_Passage to read:_

________________________

# My deaf-and-crazy white demon



## Poison (Oct 27, 2015)

Hi everyone, meet my "deaf-and-crazy white demon" named Diesel. Almost five years of love and crazyness! When I think that nobody wanted to adopt him BECAUSE he was deaf... they missed something, let me tell you! He's the devil in disguise but fun, loving and... stunning if you ask me!


----------



## Jenny bf (Jul 13, 2013)

Welcome to CF. Well everyone who walked past lost out and you were the winner. You have a stunner there.


----------



## trexmommy (Mar 24, 2010)

He's gorgeous! What a lucky cat to have found someone to accept him as he is!


----------



## eldercat (Jul 3, 2015)

What wonderful pictures! He's just fine, and his doggy friend is pretty cool too.  Thanks for adopting a "hard to place" cat. And posting here to show the joy helps too. It can encourage others to follow in your track.


----------



## Dumine (Jun 30, 2014)

Wow, he is gorgeous!! And quite a handful, it looks like. Good thing he has a doggy buddy to keep him busy.


----------



## spirite (Jul 31, 2012)

He is a beautiful cat!! I love the pictures - the one of him as a kitten on your dog's back...at first I was wondering why you were posting a pic of your dog. It took me a couple of seconds to see Diesel.  DeafDogs&Cat also had a deaf cat (imagine that) who's quite a character. You two could trade notes on the crazy antics of deaf kitties!


----------



## DeafDogs&Cat (Mar 27, 2013)

Welcome! He is absolutely stunning! Deafies are amazing. Munch (my deafie) is a bit of a goofball, too. We have a ton of fun. 10cats2dogs also has a deafie.

________________________

_Work task 1:_
Can you retype the stretch of the Diesel thread from "# My deaf-and-crazy" through "you ask me!"?
_Work task 2:_
In the thread about Diesel, what is the name of DeafDogs&Cat's deaf cat?
_Work task 3:_
Can you extend the thread about Diesel the deaf cat, picking up right after its last post?
The material after this point comes from a different source.

_The data:_
________________________

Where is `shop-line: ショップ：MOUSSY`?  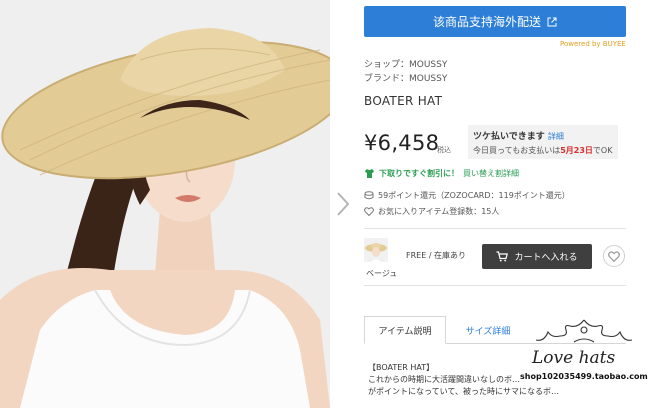 shop-line: ショップ：MOUSSY is located at coordinates (406, 65).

________________________

_Exercise result 1:_
# My deaf-and-crazy white demon



## Poison (Oct 27, 2015)

Hi everyone, meet my "deaf-and-crazy white demon" named Diesel. Almost five years of love and crazyness! When I think that nobody wanted to adopt him BECAUSE he was deaf... they missed something, let me tell you! He's the devil in disguise but fun, loving and... stunning if you ask me!

_Exercise result 2:_
Munch.

_Exercise result 3:_
----------



## 10cats2dogs (Jun 16, 2013)

Hi Poison! 
OMG! He is so CUTE! That fourth picture, he's in, looks like he's part Winter Mink! What an expression! 
And yes, I also have a white, blue eyed kitty, that's deaf!
Her name is Snowflake, and she's also quite the character!
Sharon


----------



## maggie23 (Mar 10, 2012)

WOW! incredible pics everyone! I have a white kitty myself. she's not deaf but she was 10 1/2 and front declawed when we met her at the humane society and it broke my heart to know she'd been passed over again and again for 2 1/2 years before we found each other. I love her like nothing else!


----------



## oddsauce (Nov 16, 2015)

Diesel is gorgeous! So glad you found him. 

My first cat was mostly blind when I took her in and she was the sweetest. Everyone at the rescue center had no idea why no one wanted her. 

Their loss, your gain


----------



## evince (Mar 9, 2015)

Amazing photos, love love! <3 Welcome to the forum!


----------



## Zelly (Nov 17, 2015)

Diesel is quite handsome!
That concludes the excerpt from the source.